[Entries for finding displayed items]
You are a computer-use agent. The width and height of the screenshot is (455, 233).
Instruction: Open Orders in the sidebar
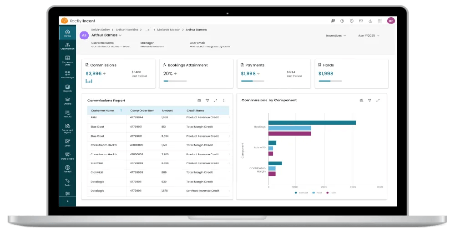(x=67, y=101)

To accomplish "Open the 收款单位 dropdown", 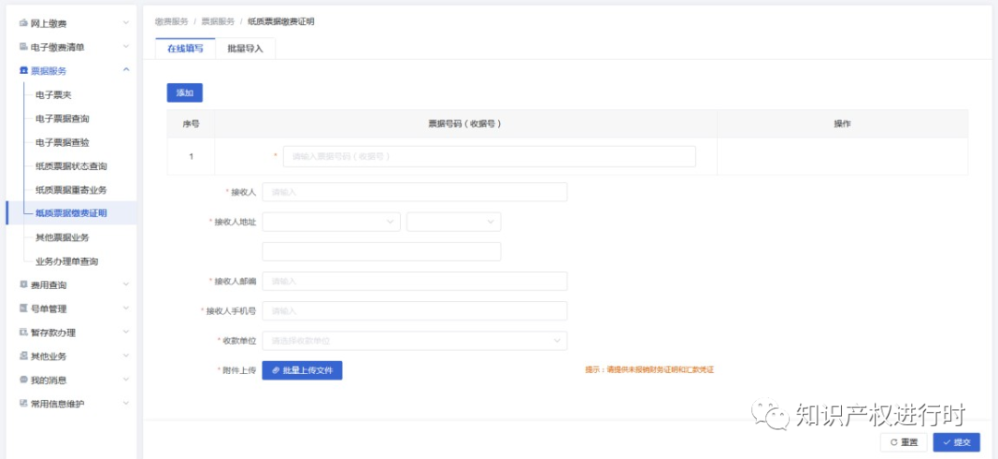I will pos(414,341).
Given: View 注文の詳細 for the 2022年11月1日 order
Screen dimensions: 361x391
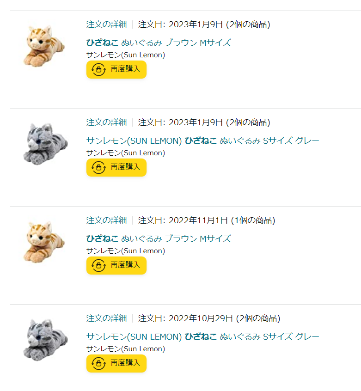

Exercise prompt: Switch "View" to "Open" in the lines running from the one containing "Given: View 注文の詳細 for the 2022年11月1日 order" through the end of the entries, leaving everything else unchanged. Give only those lines, without the pictures.

Response to this task:
Given: Open 注文の詳細 for the 2022年11月1日 order
Screen dimensions: 361x391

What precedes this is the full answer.